Stored items
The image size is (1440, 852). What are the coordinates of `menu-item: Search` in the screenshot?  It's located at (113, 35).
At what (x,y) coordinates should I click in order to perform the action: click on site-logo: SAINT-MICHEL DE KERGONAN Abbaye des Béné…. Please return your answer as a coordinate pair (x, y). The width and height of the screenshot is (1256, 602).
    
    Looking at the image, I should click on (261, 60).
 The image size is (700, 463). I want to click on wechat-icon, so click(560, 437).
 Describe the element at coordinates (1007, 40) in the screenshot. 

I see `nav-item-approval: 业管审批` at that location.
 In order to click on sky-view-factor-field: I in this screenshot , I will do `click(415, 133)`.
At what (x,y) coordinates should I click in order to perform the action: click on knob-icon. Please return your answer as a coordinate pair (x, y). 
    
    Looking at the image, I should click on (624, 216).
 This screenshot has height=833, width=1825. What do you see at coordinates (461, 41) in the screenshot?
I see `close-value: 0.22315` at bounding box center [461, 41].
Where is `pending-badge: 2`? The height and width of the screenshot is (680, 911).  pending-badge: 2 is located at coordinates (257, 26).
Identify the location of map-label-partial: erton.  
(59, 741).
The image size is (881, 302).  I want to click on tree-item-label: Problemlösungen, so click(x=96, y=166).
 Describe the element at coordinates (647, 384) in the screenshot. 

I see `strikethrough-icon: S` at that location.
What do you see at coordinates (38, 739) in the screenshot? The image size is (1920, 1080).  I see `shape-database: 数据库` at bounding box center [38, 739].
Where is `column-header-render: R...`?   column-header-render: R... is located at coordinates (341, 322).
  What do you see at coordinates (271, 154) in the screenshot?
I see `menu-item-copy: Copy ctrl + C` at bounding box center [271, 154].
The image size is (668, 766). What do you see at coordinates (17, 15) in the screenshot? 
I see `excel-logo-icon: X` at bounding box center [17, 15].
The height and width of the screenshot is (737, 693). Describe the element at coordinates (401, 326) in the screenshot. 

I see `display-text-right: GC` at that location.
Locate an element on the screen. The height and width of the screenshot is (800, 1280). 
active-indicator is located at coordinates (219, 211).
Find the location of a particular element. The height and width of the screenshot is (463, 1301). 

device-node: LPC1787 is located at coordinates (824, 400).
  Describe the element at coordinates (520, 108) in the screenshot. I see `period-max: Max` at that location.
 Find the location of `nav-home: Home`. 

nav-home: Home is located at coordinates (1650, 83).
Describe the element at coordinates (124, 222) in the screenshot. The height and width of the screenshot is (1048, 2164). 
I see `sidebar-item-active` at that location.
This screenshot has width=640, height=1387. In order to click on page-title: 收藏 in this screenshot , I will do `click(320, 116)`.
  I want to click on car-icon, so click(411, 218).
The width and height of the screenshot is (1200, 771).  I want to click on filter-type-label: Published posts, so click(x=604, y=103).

Assignment:
Format the entries above as a numbered list, omitting every blank line.

Solved problem:
1. The image size is (1440, 852). What are the coordinates of `menu-item: Search` in the screenshot?  It's located at (113, 35).
2. At what (x,y) coordinates should I click in order to perform the action: click on site-logo: SAINT-MICHEL DE KERGONAN Abbaye des Béné…. Please return your answer as a coordinate pair (x, y). The width and height of the screenshot is (1256, 602).
3.     Looking at the image, I should click on (261, 60).
4.  The image size is (700, 463). I want to click on wechat-icon, so click(560, 437).
5.  Describe the element at coordinates (1007, 40) in the screenshot. 
6. I see `nav-item-approval: 业管审批` at that location.
7.  In order to click on sky-view-factor-field: I in this screenshot , I will do `click(415, 133)`.
8. At what (x,y) coordinates should I click in order to perform the action: click on knob-icon. Please return your answer as a coordinate pair (x, y). 
9.     Looking at the image, I should click on (624, 216).
10.  This screenshot has height=833, width=1825. What do you see at coordinates (461, 41) in the screenshot?
11. I see `close-value: 0.22315` at bounding box center [461, 41].
12. Where is `pending-badge: 2`? The height and width of the screenshot is (680, 911).  pending-badge: 2 is located at coordinates (257, 26).
13. Identify the location of map-label-partial: erton.  
14. (59, 741).
15. The image size is (881, 302).  I want to click on tree-item-label: Problemlösungen, so click(x=96, y=166).
16.  Describe the element at coordinates (647, 384) in the screenshot. 
17. I see `strikethrough-icon: S` at that location.
18. What do you see at coordinates (38, 739) in the screenshot? The image size is (1920, 1080).  I see `shape-database: 数据库` at bounding box center [38, 739].
19. Where is `column-header-render: R...`?   column-header-render: R... is located at coordinates (341, 322).
20.   What do you see at coordinates (271, 154) in the screenshot?
21. I see `menu-item-copy: Copy ctrl + C` at bounding box center [271, 154].
22. The image size is (668, 766). What do you see at coordinates (17, 15) in the screenshot? 
23. I see `excel-logo-icon: X` at bounding box center [17, 15].
24. The height and width of the screenshot is (737, 693). Describe the element at coordinates (401, 326) in the screenshot. 
25. I see `display-text-right: GC` at that location.
26. Locate an element on the screen. The height and width of the screenshot is (800, 1280). 
27. active-indicator is located at coordinates (219, 211).
28. Find the location of a particular element. The height and width of the screenshot is (463, 1301). 
29. device-node: LPC1787 is located at coordinates (824, 400).
30.   Describe the element at coordinates (520, 108) in the screenshot. I see `period-max: Max` at that location.
31.  Find the location of `nav-home: Home`. 
32. nav-home: Home is located at coordinates (1650, 83).
33. Describe the element at coordinates (124, 222) in the screenshot. The height and width of the screenshot is (1048, 2164). 
34. I see `sidebar-item-active` at that location.
35. This screenshot has width=640, height=1387. In order to click on page-title: 收藏 in this screenshot , I will do `click(320, 116)`.
36.   I want to click on car-icon, so click(411, 218).
37. The width and height of the screenshot is (1200, 771).  I want to click on filter-type-label: Published posts, so click(x=604, y=103).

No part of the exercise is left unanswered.